This article discusses the various ways computer technology can be used to improve how and what children learn in the classroom. Several examples of computer-based applications are highlighted to illustrate ways technology can enhance how children learn by supporting four fundamental characteristics of learning: (1) active engagement, (2) participation in groups, (3) frequent interaction and feedback, and (4) connections to real-world contexts. Additional examples illustrate ways technology can expand what children learn by helping them to understand core concepts in subjects like math, science, and literacy. Research indicates, however, that the use of technology as an effective learning tool is more likely to take place when embedded in a broader education reform movement that includes improvements in teacher training, curriculum, student assessment, and a school’s capacity for change.
A teacher from the late nineteenth century entering a typical classroom today would find most things quite familiar: chalk and talk, as well as desks and texts, predominate now as they did then. Yet this nineteenth-century teacher would be shocked by the demands of today’s curricula. For example, just a century ago, little more was expected of high school students than to recite famous texts, recount simple scientific facts, and solve basic arithmetic problems. Today, all high school students are expected to be able to read and understand unfamiliar text and to become competent in the processes of scientific inquiry and mathematics problem solving, including algebra.
This trend of rising expectations is accelerating because of the explosion of knowledge now available to the public and the growing demands of the workplace. More and more students will have to learn to navigate through large amounts of information and to master calculus and other complicated subjects to participate fully in an increasingly technological society. Thus, although the classroom tools of blackboards and books that shape how learning takes place have changed little over the past century, societal demands on what students learn have increased dramatically.

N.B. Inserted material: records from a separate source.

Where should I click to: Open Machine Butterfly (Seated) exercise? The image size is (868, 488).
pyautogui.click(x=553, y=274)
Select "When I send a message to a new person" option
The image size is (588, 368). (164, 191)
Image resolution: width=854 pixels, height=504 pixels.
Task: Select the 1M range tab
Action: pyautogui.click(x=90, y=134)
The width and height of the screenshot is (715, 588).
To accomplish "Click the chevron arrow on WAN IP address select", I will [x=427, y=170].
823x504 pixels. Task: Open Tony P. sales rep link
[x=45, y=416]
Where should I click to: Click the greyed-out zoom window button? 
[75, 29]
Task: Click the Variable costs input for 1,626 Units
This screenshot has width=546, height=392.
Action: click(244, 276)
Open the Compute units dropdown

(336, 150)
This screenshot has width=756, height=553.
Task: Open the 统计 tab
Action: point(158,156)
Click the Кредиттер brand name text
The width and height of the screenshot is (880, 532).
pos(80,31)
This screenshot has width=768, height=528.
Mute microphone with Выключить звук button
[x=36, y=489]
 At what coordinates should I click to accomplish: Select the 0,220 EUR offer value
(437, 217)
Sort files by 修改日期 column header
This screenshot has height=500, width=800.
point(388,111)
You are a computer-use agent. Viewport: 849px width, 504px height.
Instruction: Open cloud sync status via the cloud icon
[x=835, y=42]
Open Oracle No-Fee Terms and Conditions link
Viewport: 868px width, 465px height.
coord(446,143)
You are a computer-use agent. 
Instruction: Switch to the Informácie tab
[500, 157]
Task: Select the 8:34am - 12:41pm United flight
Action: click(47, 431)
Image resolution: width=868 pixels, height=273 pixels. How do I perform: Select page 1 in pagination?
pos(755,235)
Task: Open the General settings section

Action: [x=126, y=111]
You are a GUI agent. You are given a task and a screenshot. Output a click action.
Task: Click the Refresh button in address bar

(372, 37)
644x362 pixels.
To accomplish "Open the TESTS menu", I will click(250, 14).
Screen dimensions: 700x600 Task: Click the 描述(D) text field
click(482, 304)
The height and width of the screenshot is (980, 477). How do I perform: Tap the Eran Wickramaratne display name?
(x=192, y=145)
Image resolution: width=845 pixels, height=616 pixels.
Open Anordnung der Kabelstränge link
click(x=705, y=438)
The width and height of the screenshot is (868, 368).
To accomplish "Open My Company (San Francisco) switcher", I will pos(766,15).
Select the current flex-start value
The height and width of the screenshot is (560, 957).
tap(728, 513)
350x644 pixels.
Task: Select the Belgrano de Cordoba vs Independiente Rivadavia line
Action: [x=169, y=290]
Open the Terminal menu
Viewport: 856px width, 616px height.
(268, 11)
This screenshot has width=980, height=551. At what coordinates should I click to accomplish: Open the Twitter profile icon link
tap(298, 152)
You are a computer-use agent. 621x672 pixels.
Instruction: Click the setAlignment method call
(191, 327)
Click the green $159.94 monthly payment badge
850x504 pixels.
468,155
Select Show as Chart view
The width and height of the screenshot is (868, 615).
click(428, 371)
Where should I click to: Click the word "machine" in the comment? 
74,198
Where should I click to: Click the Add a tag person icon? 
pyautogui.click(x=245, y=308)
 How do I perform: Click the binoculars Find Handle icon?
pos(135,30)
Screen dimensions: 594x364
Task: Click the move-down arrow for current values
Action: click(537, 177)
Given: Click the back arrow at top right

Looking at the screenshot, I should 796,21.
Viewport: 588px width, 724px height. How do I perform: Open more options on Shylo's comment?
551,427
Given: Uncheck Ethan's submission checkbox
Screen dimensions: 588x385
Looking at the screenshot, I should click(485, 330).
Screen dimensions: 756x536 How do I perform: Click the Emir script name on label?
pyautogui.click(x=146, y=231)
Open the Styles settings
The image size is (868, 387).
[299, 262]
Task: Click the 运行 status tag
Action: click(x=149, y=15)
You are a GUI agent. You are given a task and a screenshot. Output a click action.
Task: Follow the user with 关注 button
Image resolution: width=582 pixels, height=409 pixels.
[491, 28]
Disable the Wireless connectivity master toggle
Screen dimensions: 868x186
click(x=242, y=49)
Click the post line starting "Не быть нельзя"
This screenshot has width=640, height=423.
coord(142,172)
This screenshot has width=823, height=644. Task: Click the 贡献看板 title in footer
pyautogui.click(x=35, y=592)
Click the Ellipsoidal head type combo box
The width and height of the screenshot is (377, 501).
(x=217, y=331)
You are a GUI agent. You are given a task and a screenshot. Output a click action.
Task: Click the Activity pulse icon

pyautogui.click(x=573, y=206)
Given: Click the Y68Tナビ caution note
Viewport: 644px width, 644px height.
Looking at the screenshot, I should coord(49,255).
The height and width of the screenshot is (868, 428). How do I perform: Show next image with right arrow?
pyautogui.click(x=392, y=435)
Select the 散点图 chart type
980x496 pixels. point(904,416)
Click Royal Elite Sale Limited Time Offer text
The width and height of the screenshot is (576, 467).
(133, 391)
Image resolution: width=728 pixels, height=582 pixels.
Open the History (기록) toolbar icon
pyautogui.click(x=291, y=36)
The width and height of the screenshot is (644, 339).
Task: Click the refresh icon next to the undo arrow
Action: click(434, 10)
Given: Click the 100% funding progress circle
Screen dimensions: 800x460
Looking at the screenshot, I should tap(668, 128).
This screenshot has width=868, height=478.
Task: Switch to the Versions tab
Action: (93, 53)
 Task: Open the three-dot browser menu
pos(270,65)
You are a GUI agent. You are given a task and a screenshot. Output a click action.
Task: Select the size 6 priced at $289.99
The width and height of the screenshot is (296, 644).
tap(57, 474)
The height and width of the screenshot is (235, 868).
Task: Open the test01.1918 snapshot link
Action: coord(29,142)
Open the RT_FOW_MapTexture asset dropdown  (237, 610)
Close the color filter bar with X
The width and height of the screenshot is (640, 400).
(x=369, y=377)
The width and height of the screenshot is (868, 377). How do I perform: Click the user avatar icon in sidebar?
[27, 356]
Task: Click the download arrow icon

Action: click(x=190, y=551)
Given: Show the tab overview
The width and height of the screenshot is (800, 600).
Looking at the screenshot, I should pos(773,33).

There is consensus among education policy analysts that satisfying these demands will require rethinking how educators support learning. The role that technology could or should play within this reform movement has yet to be defined. Innovations in media technology, including radio, television, film, and video, have had only isolated, marginal effects on how and what children learn in school, despite early champions of their revolutionary educational potential.. Furthermore, although computer technology is a pervasive and powerful force in society today with many proponents of its educational benefits, it is also expensive and potentially disruptive or misguided in some of its uses and in the end may have only marginal effects. Nevertheless, several billion dollars in public and private funds have been dedicated to equipping schools with computers and connections to the Internet, and there are promises of even more funds dedicated to this purpose in the future. As ever-increasing resources are committed to bringing computers into the classroom, parents, policymakers, and educators need to be able to determine how technology can be used most effectively to improve student learning. Enhancing How Children Learn
## Learning Through Active Engagement
Learning research has shown that students learn best by actively “constructing” knowledge from a combination of experience, interpretation, and structured interactions with peers and teachers. When students are placed in the relatively passive role of receiving information from lectures and texts (the “transmission” model of learning), they often fail to develop sufficient understanding to apply what they have learned to situations outside their texts and class-rooms. In addition, children have different learning styles. The use of methods beyond lectures and books can help reach children who learn best from a combination of teaching approaches. Educational reformers agree with the theoreticians and experts that to enhance learning, more attention should be given to actively engaging children in the learning process. Curricular frameworks now expect students to take active roles in solving problems, communicating effectively, analyzing information, and designing solutions—skills that go far beyond the mere recitation of correct responses.
Although active, constructive learning can be integrated in classrooms with or without computers, the characteristics of computer-based technologies make them a particularly useful tool for this type of learning. For example, consider science laboratory experiments. Students certainly can actively engage in experiments without computers, yet nearly two decades of research has shown that students can make significant gains when computers are incorporated into labs under a design called the “Microcomputer-Based Laboratory” (MBL).
The structure and resources of traditional classrooms often provide quite poor support for learning, whereas technology—when used effectively—can enable ways of teaching that are much better matched to how children learn.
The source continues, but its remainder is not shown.